The authors then obtained data on changing rainfall patterns for each state from the PRISM Climate Group as well as other state-level socioeconomic data from the Census Bureau. Noah Diffenbaugh, the Stanford researcher who led the study, said this let the researchers control for other factors that could impact damage like increases in home values and development in floodplains. Other research has shown that climate change is increasing the frequency and intensity of heavy downpours because a warmer atmosphere can hold more water.

Using the data and knowledge, the researchers created a model to determine how much of damage has been fuelled by the climate crisis specifically. They also used their model to conduct a counterfactual analysis, calculating how much disasters would have cost if the U.S. had seen no changes in extreme precipitation.

The researchers’ findings suggest that 36% of the damages caused throughout the 29-year period were driven by climate change.

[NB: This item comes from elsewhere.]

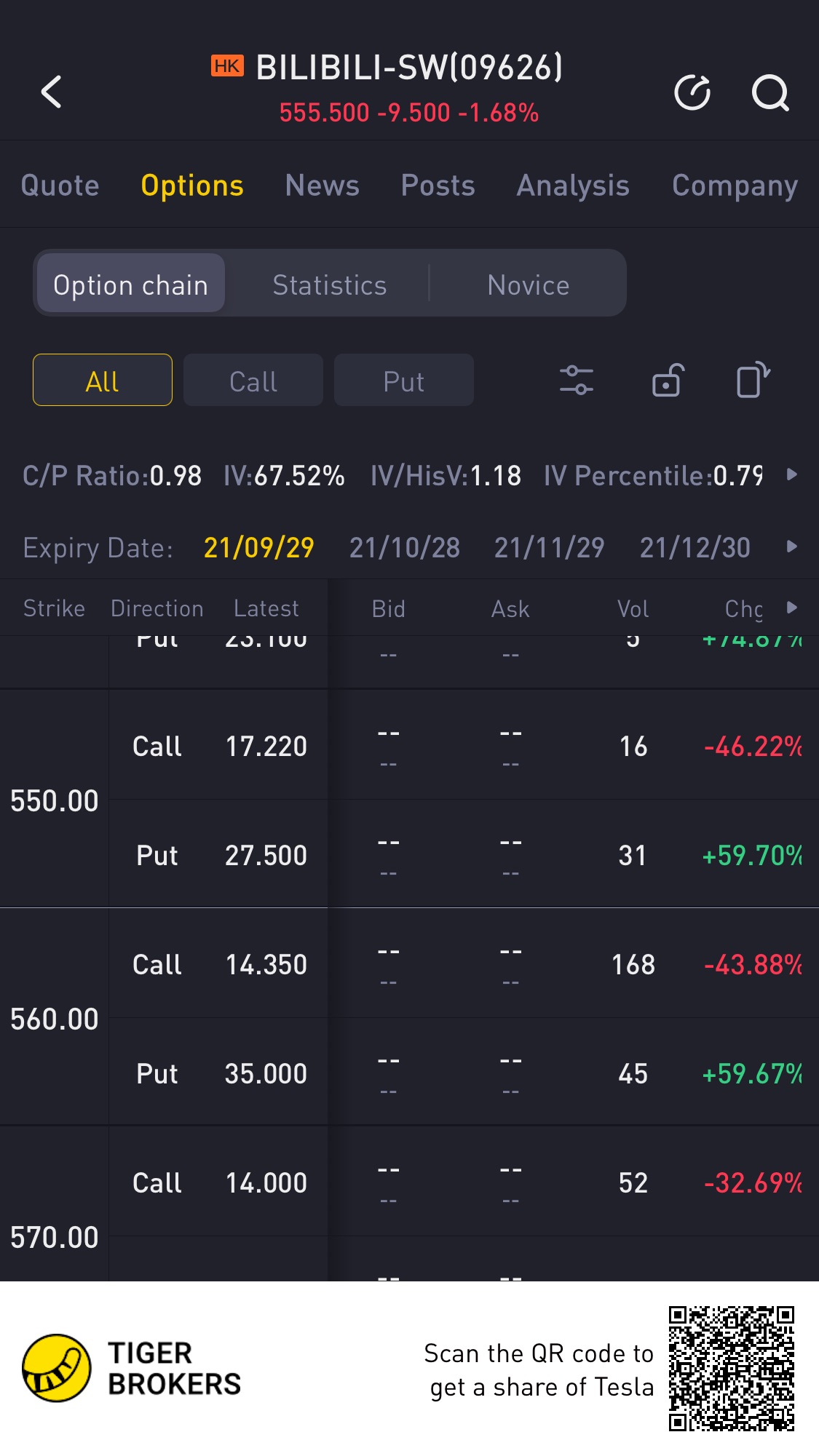This screenshot has width=819, height=1456.
Task: Expand more table columns arrow
Action: (x=792, y=608)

Though some U.S. regions, like the Southeast and Gulf Coast, have been more impacted by heavy rainfall than others, they observed a clear nationwide trend of higher costs during months where there was more extreme rainfall. Just a small percentage of the most extreme events drove the majority of the damage.

“The top 10% wettest precipitation events account for around 70% of flooding costs in the U.S.,” Diffenbaugh said.

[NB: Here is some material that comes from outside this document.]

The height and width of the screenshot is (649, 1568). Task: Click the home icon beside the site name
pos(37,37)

The researchers’ model only looked at damages from rainfall itself, not coastal flooding due to rising seas and storm surge. But now that the researchers have developed a model to isolate cost increases due to climatic changes, it can be applied to coastal flood damage, as well as wildfires and other weather disasters.

Daniel Swain, a climate scientist at the Institute of the Environment and Sustainability at the University of California, Los Angeles who was not involved in the study, said that model could be useful to dispel myths about what’s driving increased losses.

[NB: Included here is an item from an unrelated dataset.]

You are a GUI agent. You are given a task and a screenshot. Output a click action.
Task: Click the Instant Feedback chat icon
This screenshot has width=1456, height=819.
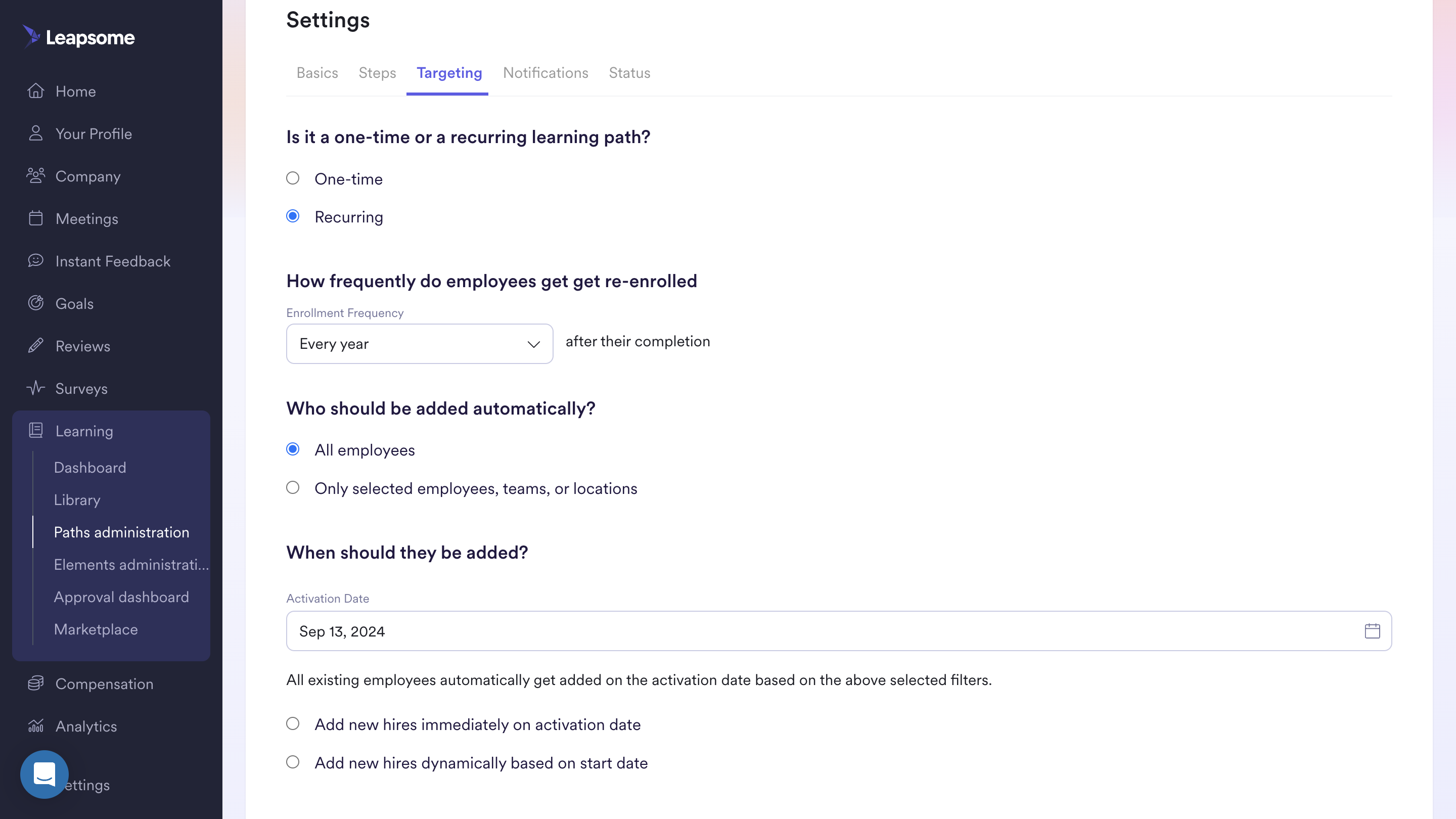(35, 260)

“In some circles, there have been arguments that, well, losses are increasing because we’re just building more stuff and putting more stuff in harm’s way, so things are becoming more expensive because we have a higher propensity to build structures in places that are vulnerable,” he said. Those circles include the likes of climate policy researcher Roger Pielke Jr., who has testified about climate change on Capitol Hill. Swain said that it is “true to an extent, but this model isolates climate just the contribution to these losses from the physical hazard itself changing.”

As the climate changes, damages are likely to increase even more. But that also means if we take steps to reduce our greenhouse gas emissions and curb the climate crisis, we could lower those losses. Diffenbaugh said that since so much decision-making about what climate actions to undertake are based on cost-benefit analysis, a model like this could play an important role.

“To accurately evaluate the cost-benefit of different actions, we need to be able to evaluate not only the cost of taking action but also the benefit, and with climate change, a lot of those benefits are avoided damages,” he said.

It may seem crass to look at the economic cost of damages rather than the threat to human life. But Swain said that the framework could help push the U.S. to reduce emissions and invest in adaptation to flooding, which will be needed due to climate change already locked in place even if emissions fell to zero tomorrow.

“For better or for worse, we think about things, you know, about disasters often in terms of the kinds of financial costs or losses that they incur. That’s something the government cares about, something industry cares about, something insurers care about,” he said. “This is a tangible way of measuring the consequences, and we need that.”